> **Aim of the task**: Every line from the line containing "Open the Debug mode in sidebar" to the end of the data must appear in the answer exactly as it appears there, and nothing else.

> **Working data**:
*** Block opens ***

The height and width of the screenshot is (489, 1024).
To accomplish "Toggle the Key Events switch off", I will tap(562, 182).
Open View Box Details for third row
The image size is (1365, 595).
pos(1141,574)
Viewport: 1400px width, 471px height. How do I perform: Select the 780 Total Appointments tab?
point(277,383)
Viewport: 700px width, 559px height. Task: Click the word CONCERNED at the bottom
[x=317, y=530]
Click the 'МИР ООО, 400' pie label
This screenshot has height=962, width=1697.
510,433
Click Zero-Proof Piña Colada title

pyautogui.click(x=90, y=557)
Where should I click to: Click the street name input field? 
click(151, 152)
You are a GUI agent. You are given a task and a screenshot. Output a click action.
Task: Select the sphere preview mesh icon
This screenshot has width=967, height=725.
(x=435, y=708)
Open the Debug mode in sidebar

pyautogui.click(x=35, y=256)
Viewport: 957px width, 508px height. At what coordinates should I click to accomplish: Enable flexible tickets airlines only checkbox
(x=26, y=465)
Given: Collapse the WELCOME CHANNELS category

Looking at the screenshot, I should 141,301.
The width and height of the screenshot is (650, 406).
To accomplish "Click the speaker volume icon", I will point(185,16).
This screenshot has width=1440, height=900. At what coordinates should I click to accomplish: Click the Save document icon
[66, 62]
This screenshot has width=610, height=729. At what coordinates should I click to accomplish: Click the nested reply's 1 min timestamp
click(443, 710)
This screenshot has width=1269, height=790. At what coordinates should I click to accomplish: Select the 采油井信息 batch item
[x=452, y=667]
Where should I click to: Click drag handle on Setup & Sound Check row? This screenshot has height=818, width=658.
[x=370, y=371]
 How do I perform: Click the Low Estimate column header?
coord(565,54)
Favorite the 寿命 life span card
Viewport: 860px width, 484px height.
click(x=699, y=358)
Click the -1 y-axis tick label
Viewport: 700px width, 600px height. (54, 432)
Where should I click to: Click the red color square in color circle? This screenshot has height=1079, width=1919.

*** Block closes ***

> **Finished task**:
Open the Debug mode in sidebar

pyautogui.click(x=35, y=256)
Viewport: 957px width, 508px height. At what coordinates should I click to accomplish: Enable flexible tickets airlines only checkbox
(x=26, y=465)
Given: Collapse the WELCOME CHANNELS category

Looking at the screenshot, I should 141,301.
The width and height of the screenshot is (650, 406).
To accomplish "Click the speaker volume icon", I will point(185,16).
This screenshot has width=1440, height=900. At what coordinates should I click to accomplish: Click the Save document icon
[66, 62]
This screenshot has width=610, height=729. At what coordinates should I click to accomplish: Click the nested reply's 1 min timestamp
click(443, 710)
This screenshot has width=1269, height=790. At what coordinates should I click to accomplish: Select the 采油井信息 batch item
[x=452, y=667]
Where should I click to: Click drag handle on Setup & Sound Check row? This screenshot has height=818, width=658.
[x=370, y=371]
 How do I perform: Click the Low Estimate column header?
coord(565,54)
Favorite the 寿命 life span card
Viewport: 860px width, 484px height.
click(x=699, y=358)
Click the -1 y-axis tick label
Viewport: 700px width, 600px height. (54, 432)
Where should I click to: Click the red color square in color circle? This screenshot has height=1079, width=1919.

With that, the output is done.